I'm just going to continue doing what I'm doing,
because I love my life." I really sympathize with
that, you know, while at the same time,
thinking it's terrible to go into a maternity
hospital and cook under a false name.
But that's what made her so interesting.
If she were a straight up villain or a straight up
victim, I wouldn't have written the book.
I am protective of her.
I feel like I know her really well,
but this is my fictional Mary.
I have no idea if the real Mary would bear any
resemblance to the Mary I created;
but I think to write fiction and be with
something for at its most bloated form,
400 pages, and then now it's like a trim 350,
I think there's no way to do that well if you don't
have affection and sympathy for even your
most terrible, despicable characters.
Being Irish, especially in the United States,
is something I feel that we're always reminding
each other of.
You know, this is the way we do things because we're Irish.
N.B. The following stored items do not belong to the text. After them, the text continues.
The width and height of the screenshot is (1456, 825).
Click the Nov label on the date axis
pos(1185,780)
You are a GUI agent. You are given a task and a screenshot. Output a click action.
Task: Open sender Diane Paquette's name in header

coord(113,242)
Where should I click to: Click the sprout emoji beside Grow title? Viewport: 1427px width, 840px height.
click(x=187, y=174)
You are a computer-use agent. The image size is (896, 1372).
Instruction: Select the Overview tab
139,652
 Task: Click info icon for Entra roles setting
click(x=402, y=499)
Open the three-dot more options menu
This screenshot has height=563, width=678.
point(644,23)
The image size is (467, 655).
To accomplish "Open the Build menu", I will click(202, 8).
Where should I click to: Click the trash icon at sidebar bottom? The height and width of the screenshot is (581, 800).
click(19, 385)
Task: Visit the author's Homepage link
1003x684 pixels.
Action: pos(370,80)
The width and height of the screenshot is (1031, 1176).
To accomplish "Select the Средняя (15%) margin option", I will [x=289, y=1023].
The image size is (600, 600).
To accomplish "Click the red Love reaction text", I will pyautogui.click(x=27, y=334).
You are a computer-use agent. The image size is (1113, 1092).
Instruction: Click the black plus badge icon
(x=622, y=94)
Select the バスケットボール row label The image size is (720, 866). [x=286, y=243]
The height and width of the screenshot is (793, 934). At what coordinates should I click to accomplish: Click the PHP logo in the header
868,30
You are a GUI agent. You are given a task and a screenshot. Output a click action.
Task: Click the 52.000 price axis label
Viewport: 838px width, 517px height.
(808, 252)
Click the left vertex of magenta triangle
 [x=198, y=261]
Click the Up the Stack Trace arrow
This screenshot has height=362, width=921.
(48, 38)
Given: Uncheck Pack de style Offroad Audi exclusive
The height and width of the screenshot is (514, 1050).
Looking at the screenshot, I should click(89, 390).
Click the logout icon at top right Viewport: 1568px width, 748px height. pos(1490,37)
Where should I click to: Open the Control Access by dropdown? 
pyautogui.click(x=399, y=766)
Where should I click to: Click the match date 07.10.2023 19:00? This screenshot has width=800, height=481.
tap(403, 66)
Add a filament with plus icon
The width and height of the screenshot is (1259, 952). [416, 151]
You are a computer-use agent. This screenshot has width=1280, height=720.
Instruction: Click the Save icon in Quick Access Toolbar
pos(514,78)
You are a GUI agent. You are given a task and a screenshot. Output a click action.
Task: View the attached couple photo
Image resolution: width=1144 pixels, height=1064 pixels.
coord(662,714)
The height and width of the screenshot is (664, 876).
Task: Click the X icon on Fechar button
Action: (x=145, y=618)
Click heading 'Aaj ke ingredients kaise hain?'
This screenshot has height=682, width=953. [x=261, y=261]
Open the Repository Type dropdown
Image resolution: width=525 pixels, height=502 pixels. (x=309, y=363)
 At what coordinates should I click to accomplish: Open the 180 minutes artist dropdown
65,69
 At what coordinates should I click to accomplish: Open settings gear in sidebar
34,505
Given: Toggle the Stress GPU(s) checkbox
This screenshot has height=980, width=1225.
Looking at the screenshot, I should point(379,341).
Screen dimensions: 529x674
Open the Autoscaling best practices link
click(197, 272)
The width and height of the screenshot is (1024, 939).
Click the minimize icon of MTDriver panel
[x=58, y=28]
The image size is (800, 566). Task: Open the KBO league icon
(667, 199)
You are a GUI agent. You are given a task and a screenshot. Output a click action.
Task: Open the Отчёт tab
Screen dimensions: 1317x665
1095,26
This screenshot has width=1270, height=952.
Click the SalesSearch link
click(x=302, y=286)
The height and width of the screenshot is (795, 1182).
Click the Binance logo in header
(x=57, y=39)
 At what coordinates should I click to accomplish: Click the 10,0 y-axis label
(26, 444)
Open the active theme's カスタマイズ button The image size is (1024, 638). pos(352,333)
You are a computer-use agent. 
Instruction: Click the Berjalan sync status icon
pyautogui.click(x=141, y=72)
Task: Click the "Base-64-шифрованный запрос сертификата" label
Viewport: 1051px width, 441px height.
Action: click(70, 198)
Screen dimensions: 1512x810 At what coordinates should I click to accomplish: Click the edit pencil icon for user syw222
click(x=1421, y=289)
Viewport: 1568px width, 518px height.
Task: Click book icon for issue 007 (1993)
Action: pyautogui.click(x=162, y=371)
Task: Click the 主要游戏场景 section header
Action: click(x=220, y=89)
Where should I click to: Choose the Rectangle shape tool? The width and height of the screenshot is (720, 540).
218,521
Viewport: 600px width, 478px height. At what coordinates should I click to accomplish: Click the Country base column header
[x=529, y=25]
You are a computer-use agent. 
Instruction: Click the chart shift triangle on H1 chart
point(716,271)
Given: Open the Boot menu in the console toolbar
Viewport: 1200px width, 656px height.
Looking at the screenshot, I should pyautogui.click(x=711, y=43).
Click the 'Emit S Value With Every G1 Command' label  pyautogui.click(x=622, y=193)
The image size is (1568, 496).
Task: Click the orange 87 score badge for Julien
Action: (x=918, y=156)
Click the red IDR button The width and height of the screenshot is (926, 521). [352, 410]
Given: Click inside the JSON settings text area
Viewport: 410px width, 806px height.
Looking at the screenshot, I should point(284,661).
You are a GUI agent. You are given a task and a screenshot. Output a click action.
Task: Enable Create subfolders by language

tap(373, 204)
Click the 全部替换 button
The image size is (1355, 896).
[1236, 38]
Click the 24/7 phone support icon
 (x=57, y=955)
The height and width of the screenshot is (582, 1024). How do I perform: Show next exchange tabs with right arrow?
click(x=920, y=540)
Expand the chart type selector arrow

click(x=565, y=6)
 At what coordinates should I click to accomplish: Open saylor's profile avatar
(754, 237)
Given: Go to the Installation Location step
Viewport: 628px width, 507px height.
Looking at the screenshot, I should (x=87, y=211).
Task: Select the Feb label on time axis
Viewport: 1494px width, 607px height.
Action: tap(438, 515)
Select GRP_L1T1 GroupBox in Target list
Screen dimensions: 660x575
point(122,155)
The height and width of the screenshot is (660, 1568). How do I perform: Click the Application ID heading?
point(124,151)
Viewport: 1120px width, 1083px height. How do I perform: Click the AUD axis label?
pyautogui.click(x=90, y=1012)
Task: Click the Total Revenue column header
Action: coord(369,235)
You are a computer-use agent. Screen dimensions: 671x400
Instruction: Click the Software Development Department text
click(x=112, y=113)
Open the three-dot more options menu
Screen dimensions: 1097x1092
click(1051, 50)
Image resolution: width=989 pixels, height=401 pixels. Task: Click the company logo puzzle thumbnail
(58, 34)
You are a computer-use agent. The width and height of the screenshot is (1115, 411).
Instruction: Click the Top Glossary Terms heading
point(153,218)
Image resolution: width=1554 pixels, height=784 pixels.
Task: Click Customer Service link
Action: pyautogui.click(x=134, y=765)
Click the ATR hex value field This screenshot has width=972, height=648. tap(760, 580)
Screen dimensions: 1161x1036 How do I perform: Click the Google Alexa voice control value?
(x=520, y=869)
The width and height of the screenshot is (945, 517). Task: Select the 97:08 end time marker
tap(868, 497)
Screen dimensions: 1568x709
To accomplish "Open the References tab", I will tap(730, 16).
I wonder sometimes if there's more reflection on
being Irish because we're here,
than if we were still there.
I think Irishness is what's happening at home
in your kitchen- you know, the things you eat,
the things you talk about, the things you focus on.
I think it's something related to family and
blood and the way you all interact with each other.
To be an Irish writer, identify myself as one,
is to set the bar really high, I think.
You know, I started reading Irish literature.
You know, you start with Ulysses and Beckitt,
and your mom is reading you Yates,
you know, as a kid.
I think that starts things,
and then you start seeking out,
you know, Roddy Doyle, and the more contemporary
Irish writers, and it goes from there.
I mean, I don't only read Irish literature,
but I'm an Irish person that's certain,
and I'm a writer.
So, I'm an Irish writer.
READING: Somehow, the more she talked about it, the further
away home seemed to both of them. For Greta, home was
not a place that co-existed with America. A place that went on
and grew and changed at the same time New York was growing
and changing. It felt more like Ireland had ended where
America began, as if it was something out of Americas
past. Even the children had caught on, saying the word
home to eachother, but meaning Ireland a place they'd never
seen. They don't have pizza at home do they Mom? James had
asked on his seventh birthday. He held the slice at angle so
that the oil formed a current down the center, leaked onto
the plate, and made the thin paper almost transparent.
No love, Greta told him. They have delicious pigs feet.